WHAT IS BEING ASKED
Repeat each of the following entries word for word, with nothing changed.

Entries on finding words and elements
++++++++

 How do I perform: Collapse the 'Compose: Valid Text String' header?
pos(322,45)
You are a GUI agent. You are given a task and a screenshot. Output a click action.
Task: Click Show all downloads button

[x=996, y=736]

++++++++

EXERCISE ANSWER
 How do I perform: Collapse the 'Compose: Valid Text String' header?
pos(322,45)
You are a GUI agent. You are given a task and a screenshot. Output a click action.
Task: Click Show all downloads button

[x=996, y=736]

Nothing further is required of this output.